This year we have mammals on our mind.
Last year, Nature and Culture joined nature lovers around the world to celebrate Year of the Bird. We showcased spectacular birds found in our project areas, from the largest flying bird in South America to one of the most threatened species in the Neotropical region.
Today we bring you a new monthly feature. This year we marvel at the magnificent world of mammals.
From marsupials to bats to carnivores to cetaceans, one-fourth of the world’s mammals can be found on the South American continent. To commemorate the wonder of our warm-blooded friends, and raise awareness about the crucial role these animals play in caring for our planet, we will feature a unique mammal found in our project areas each month.
Today we celebrate a peculiar creature that inhabits the forests of South America. Considered a “living fossil,” this species has been around for 20 million years and has changed very little.
Join us in celebrating the terrific tapir.
Even though there are differences in habitat and geography, all tapir calves have the same color pattern
Tapirs live in wetlands, forests and savanna, and have a range that includes Central America, South America and Southeast Asia. The areas where Nature and Culture works are home to two (out of five) species* of tapir– the lowland tapir (Tapirus terrestris) and mountain tapir (Tapirus pinchaque). Found from Colombia to Paraguay and Brazil, the lowland tapir prefers living where it’s warm, rainy and humid. Mountain (or woolly) tapirs live in the high northern Andes, in the páramos and cloud forests of Peru, Ecuador and Colombia.
Closely related to horses and rhinos, tapirs have an odd number of toes (four toes on each front foot, three on each back foot). However, their most notable feature is a prehensile snout. Tapirs use their snout – which is really an extended nose and upper lip – to grab branches, leaves and fruit. It can also be used as a snorkel when the animal is underwater and as a tool to detect odors.
Tapirs are shy, docile animals that frighten easily.

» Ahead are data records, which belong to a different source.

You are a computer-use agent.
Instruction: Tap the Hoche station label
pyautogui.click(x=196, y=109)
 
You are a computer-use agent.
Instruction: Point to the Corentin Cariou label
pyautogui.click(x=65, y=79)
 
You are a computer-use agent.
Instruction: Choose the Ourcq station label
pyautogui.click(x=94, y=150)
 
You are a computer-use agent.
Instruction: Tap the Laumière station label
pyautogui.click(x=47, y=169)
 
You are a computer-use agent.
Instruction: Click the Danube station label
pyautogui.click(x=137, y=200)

They are primarily solitary and highly territorial. When two tapirs come in contact, they become highly aggressive towards each other. Males will often fight for a female prior to mating.
Fond of water, tapirs are excellent swimmers. Mountain tapirs spend much of their time bathing to regulate body temperature and to escape from predators. These animals can remain submerged for minutes, poking their trunk above water to breathe.

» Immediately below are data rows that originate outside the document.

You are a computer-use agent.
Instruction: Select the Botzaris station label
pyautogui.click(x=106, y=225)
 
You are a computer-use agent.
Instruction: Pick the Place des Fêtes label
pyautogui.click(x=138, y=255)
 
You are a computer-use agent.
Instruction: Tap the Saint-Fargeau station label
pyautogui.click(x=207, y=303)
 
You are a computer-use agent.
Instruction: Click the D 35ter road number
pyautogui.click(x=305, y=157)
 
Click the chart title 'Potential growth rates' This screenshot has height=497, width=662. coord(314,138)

Tapirs are vital components of their ecosystems. As large, herbivorous mammals, they play an important role as seed dispersers. When they eat fruits and berries in one area and travel to the next, they take those seeds with them in their digestive tract and disperse them as they defecate, helping maintain the genetic diversity of plants in the forest. Additionally, when foraging, tapirs often snap branches and knock over trunks. This behavior makes more food available for smaller herbivores.
All species of tapir are threatened to some degree. The greatest threat to populations is extensive habitat destruction, including habitat fragmentation and encroachment. Illegal poaching by local hunters is also a problem for mountain tapirs. With fewer than 2,000 individuals, the mountain tapir is one of the most endangered mammals in the world.
In order to protect tapirs it is essential to conserve large portions of intact habitat. At Nature and Culture, we’re working to protect their home and increase habitat connectivity across northern South America. In Colombia, we joined forces with the Humboldt Institute to protect mountain tapir populations near Nevados National Park. Check out this video of a rare mountain tapir sighting!
We recently established a new reserve in central Ecuador, adding to a network of protected areas in the region spanning 7.5 million acres. Huamboya Municipal Conservation Area establishes critical habitat connectivity for the lowland tapir, spectacled bear, jaguar and more. Learn more about this incredible area here.
*One of the species, the baird (Tapirus bairdi), is the tapir species with the northernmost distribution in the Americas (i.e. Central America and Southeast Mexico). Deforestation and hunting are significant threats to this unique species.